While such criticisms certainly may have been frustrating and discouraging, they were part of the ordinary tribulations of the workplace that do not amount to the sort of extreme conduct required to effect a change in the terms and conditions of employment. [The plaintiff] has thus failed to show an objectively intimidating, hostile, or offensive work environment. Id. at 338 (internal citations and quotation marks omitted).

Finally, to the extent that Robinson’s claims are based on her subordinates mocking her or disrespecting her, there is no evidence that such conduct was based on race. There is no allegation that the subordinates that Robinson cites as mocking her ever mentioned her race. Moreover, Robinson’s argument that she once overheard a reporter say that Asplund treated her poorly because she was black appears to be based on speculation and is, in any event, inadmissible hearsay.

Accordingly, any incidents involving Robinson’s subordinates could not be used to support Robinson’s hostile work environment claims. See Williams, 643 F.3d at 511 (noting that while courts consider harassment “by all perpetrators combined,” such consideration is limited to harassment based on the plaintiff’s race).

In summary, Robinson does not show that she faced harassment that was so severe or pervasive as to alter the conditions of her employment and create an abusive working environment, even if the Court considers the entirety of Robinson’s tenure at WLUC. Aside from four remarks that she found offensive, she has pointed only to criticism based on her work performance. While such criticism may have caused Robinson distress, it was part of the “ordinary tribulations of the workplace,” and not the sort of “extreme” conduct necessary to maintain a hostile work environment claim. Faragher, 524 U.S. at 788, 118 S. Ct. at 2284. To find otherwise would turn Title VII into a “general civility code,” as the Supreme Court has repeatedly warned against. See id. At 788, 118 S. Ct. at 2283-84.

3. Affirmative Defenses

The parties argue about whether Robinson’s resignation constituted a constructive discharge.

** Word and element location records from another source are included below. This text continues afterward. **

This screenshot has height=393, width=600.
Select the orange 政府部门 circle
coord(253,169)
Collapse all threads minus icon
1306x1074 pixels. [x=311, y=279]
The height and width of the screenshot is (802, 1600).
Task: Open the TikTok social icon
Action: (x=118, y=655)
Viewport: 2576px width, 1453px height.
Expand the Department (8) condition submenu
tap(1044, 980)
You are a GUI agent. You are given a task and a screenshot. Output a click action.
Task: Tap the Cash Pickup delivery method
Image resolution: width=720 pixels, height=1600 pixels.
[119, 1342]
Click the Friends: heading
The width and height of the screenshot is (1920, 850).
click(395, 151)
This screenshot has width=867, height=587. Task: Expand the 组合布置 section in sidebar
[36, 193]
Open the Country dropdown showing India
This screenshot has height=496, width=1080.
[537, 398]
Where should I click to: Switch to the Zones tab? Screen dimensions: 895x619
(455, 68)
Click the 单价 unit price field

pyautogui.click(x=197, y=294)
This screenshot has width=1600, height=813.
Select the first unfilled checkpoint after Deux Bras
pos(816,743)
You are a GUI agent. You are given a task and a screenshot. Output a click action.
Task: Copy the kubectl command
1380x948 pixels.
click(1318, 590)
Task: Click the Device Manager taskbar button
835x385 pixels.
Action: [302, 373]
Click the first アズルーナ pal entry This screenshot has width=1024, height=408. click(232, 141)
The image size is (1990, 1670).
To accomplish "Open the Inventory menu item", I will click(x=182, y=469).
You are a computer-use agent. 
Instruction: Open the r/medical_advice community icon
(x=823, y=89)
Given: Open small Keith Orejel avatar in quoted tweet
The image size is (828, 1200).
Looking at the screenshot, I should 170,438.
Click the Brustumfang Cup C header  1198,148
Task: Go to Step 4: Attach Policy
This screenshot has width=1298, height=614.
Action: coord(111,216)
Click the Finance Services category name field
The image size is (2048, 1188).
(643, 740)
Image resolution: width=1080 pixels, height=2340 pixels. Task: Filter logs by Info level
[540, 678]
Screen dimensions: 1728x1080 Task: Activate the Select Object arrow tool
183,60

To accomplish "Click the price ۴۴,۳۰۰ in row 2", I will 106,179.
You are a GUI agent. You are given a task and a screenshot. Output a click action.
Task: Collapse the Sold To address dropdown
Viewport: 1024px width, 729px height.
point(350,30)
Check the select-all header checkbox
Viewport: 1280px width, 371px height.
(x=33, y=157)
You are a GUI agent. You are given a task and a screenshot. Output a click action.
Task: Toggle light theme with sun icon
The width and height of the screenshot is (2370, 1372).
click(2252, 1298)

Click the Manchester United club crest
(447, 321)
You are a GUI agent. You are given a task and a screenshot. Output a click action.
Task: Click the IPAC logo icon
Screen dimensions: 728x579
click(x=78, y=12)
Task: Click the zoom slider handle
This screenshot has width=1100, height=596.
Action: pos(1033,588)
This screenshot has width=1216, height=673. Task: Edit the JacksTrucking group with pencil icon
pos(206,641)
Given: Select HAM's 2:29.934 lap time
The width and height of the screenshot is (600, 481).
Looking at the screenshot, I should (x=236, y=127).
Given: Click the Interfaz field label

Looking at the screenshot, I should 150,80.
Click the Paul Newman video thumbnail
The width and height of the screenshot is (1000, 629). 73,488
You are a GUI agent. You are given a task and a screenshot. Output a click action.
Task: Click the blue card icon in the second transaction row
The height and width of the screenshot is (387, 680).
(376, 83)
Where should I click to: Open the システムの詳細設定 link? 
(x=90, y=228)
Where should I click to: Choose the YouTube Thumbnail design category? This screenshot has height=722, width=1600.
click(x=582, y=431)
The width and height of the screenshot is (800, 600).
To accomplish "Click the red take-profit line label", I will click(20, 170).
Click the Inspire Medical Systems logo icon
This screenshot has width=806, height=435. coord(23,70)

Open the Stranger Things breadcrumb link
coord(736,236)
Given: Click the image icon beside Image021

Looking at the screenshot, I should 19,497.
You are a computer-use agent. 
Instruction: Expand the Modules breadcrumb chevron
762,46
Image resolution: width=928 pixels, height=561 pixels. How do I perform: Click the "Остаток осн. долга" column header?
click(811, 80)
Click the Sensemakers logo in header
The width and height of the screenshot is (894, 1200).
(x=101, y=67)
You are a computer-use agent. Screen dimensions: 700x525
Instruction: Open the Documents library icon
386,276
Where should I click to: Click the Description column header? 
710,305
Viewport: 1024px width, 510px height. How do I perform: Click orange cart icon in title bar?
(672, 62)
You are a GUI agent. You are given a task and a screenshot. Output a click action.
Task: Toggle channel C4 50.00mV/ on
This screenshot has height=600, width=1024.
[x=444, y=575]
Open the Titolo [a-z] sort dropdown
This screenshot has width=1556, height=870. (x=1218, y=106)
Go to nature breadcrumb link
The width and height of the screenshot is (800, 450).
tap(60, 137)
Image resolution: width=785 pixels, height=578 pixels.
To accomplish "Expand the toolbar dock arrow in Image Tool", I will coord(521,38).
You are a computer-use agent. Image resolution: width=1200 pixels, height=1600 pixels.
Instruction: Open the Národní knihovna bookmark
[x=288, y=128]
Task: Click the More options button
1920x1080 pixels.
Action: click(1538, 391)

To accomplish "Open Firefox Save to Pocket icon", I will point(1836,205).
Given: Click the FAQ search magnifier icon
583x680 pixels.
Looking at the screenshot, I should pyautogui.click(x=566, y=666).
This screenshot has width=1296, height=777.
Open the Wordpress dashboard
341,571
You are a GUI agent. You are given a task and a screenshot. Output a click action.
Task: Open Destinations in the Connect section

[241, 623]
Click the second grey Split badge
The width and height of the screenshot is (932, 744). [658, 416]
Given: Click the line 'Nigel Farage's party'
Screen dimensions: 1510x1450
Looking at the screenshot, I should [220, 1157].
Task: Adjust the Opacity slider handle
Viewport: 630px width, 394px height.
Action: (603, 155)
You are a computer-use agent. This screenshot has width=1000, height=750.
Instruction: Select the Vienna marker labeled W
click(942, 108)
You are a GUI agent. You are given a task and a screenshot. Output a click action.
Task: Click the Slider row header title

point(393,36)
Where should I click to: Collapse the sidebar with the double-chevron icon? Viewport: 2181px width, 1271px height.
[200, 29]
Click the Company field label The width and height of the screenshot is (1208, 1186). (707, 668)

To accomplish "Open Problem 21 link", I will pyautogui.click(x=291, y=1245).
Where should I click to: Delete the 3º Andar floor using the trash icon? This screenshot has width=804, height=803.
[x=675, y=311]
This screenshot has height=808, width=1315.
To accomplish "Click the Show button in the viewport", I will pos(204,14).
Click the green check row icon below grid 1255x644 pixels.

Because Robinson’s prima facie case for hostile work environment fails, the Court need not decide whether Defendants can assert an affirmative defense.

Summary and Conclusion

The Court grants Defendants’ motion for summary judgment because Robinson cannot demonstrate that she was subject to harassment that was so severe or pervasive as to alter the conditions of her employment and create an abusive working environment. The great majority of the encounters that Robinson cites in support of her claim occurred before November 2013, when Defendants to took over operation of WLUC. Because Robinson had not filed an EEOC claim before that time, and Defendants had no notice of a potential claim, they are not liable for any harassment that occurred before November 2013. Even if Defendants were liable for events that transpired before 2013, however, the incidents that Robinson cites are simply part of the ordinary tribulations of a workplace, and are not sufficient to sustain a claim under Title VII or ELCRA.

An order consistent with this Opinion shall issue.